200-1000, 1001-, 2001-, 3001-, 4001-, 5001-, 6001-, 7001-,

8001-10000, 10001-12000, 12001-14000, with 14001- treated as

15000

'levyplus' 1 if covered by private health insurance fund for

private patient in public hospital (with doctor of choice), 0

otherwise

'freepoor' 1 if covered by government because low income, recent

immigrant, unemployed, 0 otherwise

'freerepa' 1 if covered free by government because of old-age or

disability pension, or because invalid veteran or family of

deceased veteran, 0 otherwise

'illness' Number of illnesses in past 2 weeks with 5 or more coded

as 5

'actdays' Number of days of reduced activity in past two weeks due

to illness or injury

'hscore' General health questionnaire score using Goldberg's

method. High score indicates bad health

'chcond1' 1 if chronic condition(s) but not limited in activity, 0

otherwise

'chcond2' 1 if chronic condition(s) and limited in activity, 0

otherwise

'doctorco' Number of consultations with a doctor or specialist in

the past 2 weeks

(a)Fit a model doctorco with sex…….concond2. Does the model fit the data?

The predictor “age” and “agesq” makes no difference in the model. So use age.

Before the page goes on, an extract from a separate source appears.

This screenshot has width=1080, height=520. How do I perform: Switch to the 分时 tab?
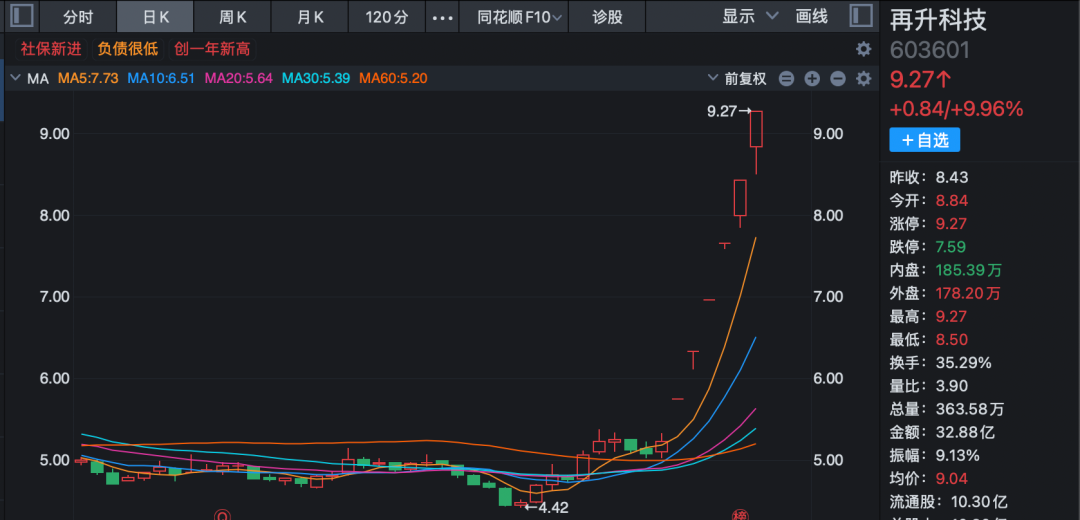click(78, 17)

The model fits the data as the p-value of Goodness of fit test is approximate 1 and the R-sqr = 0.2226

> model1<- glm(doctorco ~ sex + age +income+ levyplus +freepoor+ freerepa+ illness +actdays +hscore +chcond1 +chcond2,family=poisson,dvisits)

> summary(model1)

Call:

glm(formula = doctorco ~ sex + age + income + levyplus + freepoor +

freerepa + illness + actdays + hscore + chcond1 + chcond2,

family = poisson, data = dvisits)

Deviance Residuals:

Min 1Q Median 3Q Max

-2.9502 -0.6858 -0.5747 -0.4852 5.7055

Coefficients:

Estimate Std. Error z value Pr(>|z|)

(Intercept) -2.097821 0.101554 -20.657 < 2e-16 ***

sex 0.156490 0.056139 2.788 0.00531 **

age 0.279123 0.165981 1.682 0.09264 .

income -0.187416 0.085478 -2.193 0.02834 *

levyplus 0.126498 0.071552 1.768 0.07707 .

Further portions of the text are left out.